:: Your instructions ::
Exclude the pictures and reproduce the remaining data exactly as written.

:: The records ::
Segment Open
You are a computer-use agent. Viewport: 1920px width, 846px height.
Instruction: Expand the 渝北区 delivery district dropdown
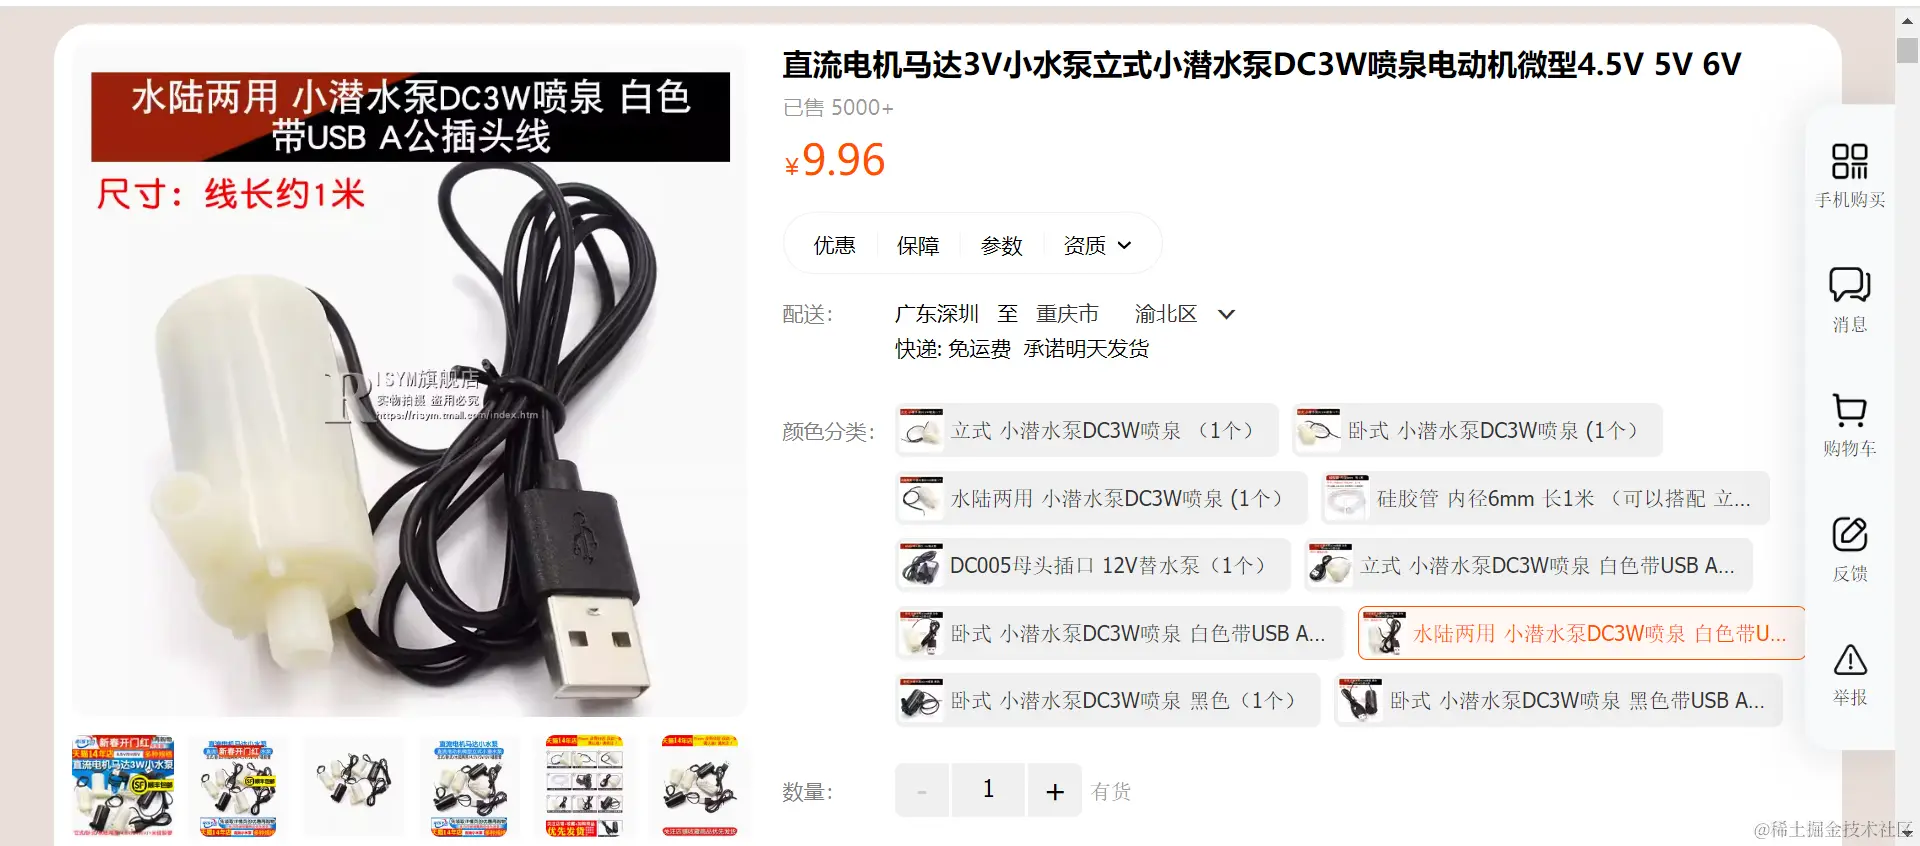coord(1226,314)
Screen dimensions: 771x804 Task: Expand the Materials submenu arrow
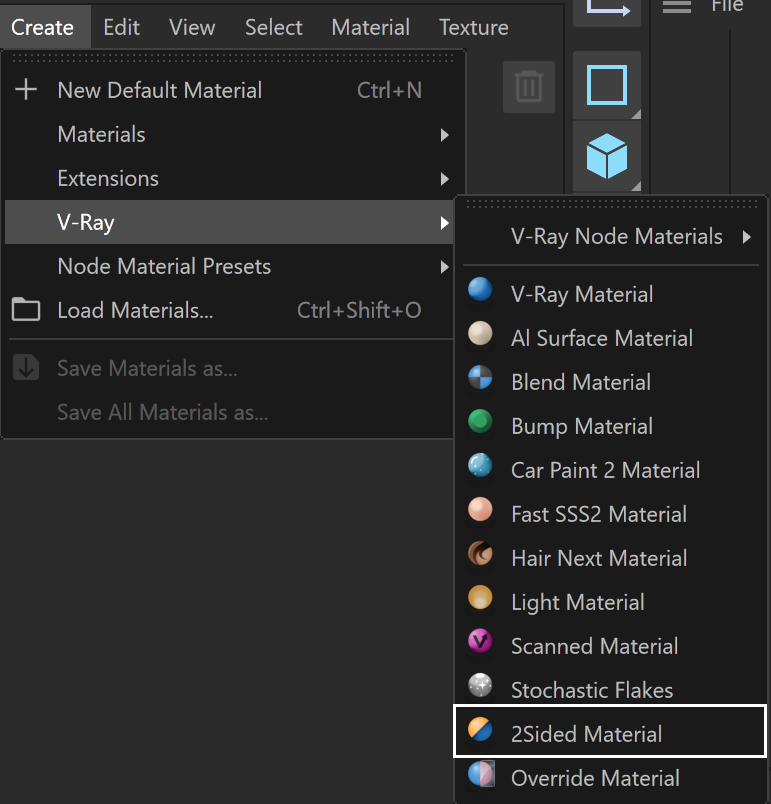tap(444, 135)
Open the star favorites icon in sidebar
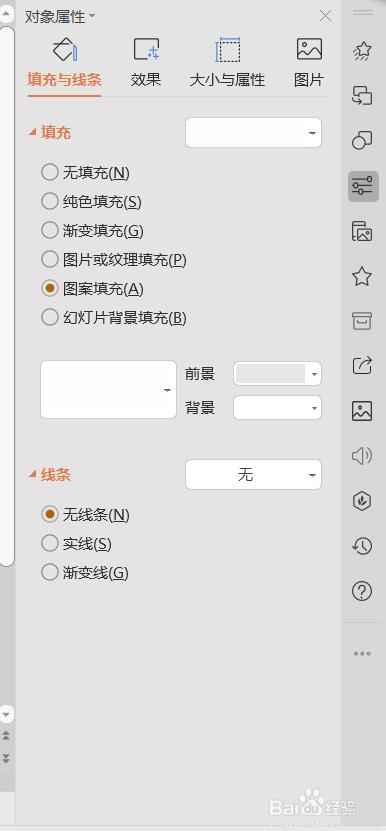The image size is (386, 831). pos(362,276)
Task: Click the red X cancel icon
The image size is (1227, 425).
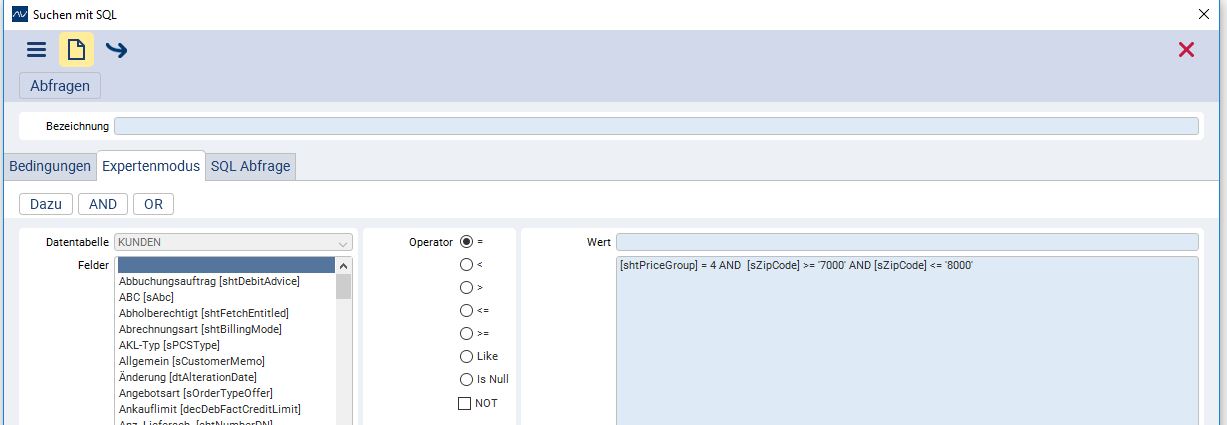Action: pyautogui.click(x=1186, y=50)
Segment Closed
:: Exercise response ::
You are a computer-use agent. Viewport: 1920px width, 846px height.
Instruction: Expand the 渝北区 delivery district dropdown
coord(1226,314)
Screen dimensions: 771x804 Task: Expand the Materials submenu arrow
tap(444, 135)
Open the star favorites icon in sidebar
The image size is (386, 831). pos(362,276)
Task: Click the red X cancel icon
The image size is (1227, 425).
Action: pyautogui.click(x=1186, y=50)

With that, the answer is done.